Virginia Conference champion
- Conference: Virginia Conference
- Record: 16–6 (11–1 Virginia)
- Head coach: John Kellison (1st season);
- Home arena: Blow Gymnasium

= 1929–30 William & Mary Indians men's basketball team =

American college basketball season

The 1929–30 William & Mary Indians men's basketball team represented the College of William & Mary as a member of Virginia Conference during the 1929–30 NCAA men's basketball season. Led by first-year head coach John Kellison, the Indians compiled an overall record of 16–6 with a mark of 11–1 in conference play, winning the Virginia Conference title.

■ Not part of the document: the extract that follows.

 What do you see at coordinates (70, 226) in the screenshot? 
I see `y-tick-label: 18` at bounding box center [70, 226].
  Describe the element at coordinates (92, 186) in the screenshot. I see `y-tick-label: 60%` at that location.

This was the 25th season of the collegiate basketball program at William & Mary, whose nickname is now the Tribe.

==Schedule==

| Date time, TV | Rank^{#} | Opponent^{#} | Result | Record | Site city, state |
Regular season
| 12/13/1929* |  | at Maryland | L 23–27 | 0–1 | "The Gymnasium" College Park, MD |
| 12/14/1929* |  | at Navy | L 19–30 | 0–2 | Annapolis, MD |
| 12/14/1929* |  | at Delaware | W 38–22 | 1–2 | Newark, DE |
| * |  | at Princeton | L 18–25 | 1–3 | University Gymnasium Princeton, NJ |
| * |  | at Hampden–Sydney | W 35–17 | 2–3 | Hampden Sydney, VA |
| * |  | Randolph–Macon | L 20–38 | 2–4 | Blow Gymnasium Williamsburg, VA |
| * |  | at Virginia | W 33–17 | 3–4 | Memorial Gymnasium Charlottesville, VA |
| 1/18/1930* |  | Richmond | W 31–22 | 4–4 | Blow Gymnasium Williamsburg, VA |
| * |  | Medical College of Virginia | W 43–21 | 5–4 | Blow Gymnasium Williamsburg, VA |
| * |  | at Washington and Lee | L 33–52 | 5–5 | Lexington, VA |
| * |  | at VMI | W 40–22 | 6–5 | Lexington, VA |
| * |  | at Virginia Tech | L 32–44 | 6–6 | War Memorial Gymnasium Blacksburg, VA |
| * |  | at Roanoke College | W 53–22 | 7–6 | Roanoke, VA |
| * |  | at Bridgewater (VA) | W 39–13 | 8–6 | Bridgewater, VA |
| * |  | Emory & Henry | W 34–25 | 9–6 | Blow Gymnasium Williamsburg, VA |
| * |  | Bridgewater (VA) | W 51–24 | 10–6 | Blow Gymnasium Williamsburg, VA |
| * |  | Roanoke College | W 53–22 | 11–6 | Blow Gymnasium Williamsburg, VA |
| * |  | Savage Normal | W 34–23 | 12–6 | Blow Gymnasium Williamsburg, VA |
| 2/22/1930* |  | at Richmond | L 32–36 | 13–6 | Millhiser Gymnasium Richmond, VA |
| * |  | at Randolph–Macon | W 32–30 | 14–6 | Ashland, VA |
| * |  | Lynchburg College | W 46–20 | 15–6 | Blow Gymnasium Williamsburg, VA |
| * |  | Hampden–Sydney | W 41–22 | 16–6 | Blow Gymnasium Williamsburg, VA |
*Non-conference game. ^{#}Rankings from AP Poll. (#) Tournament seedings in parentheses.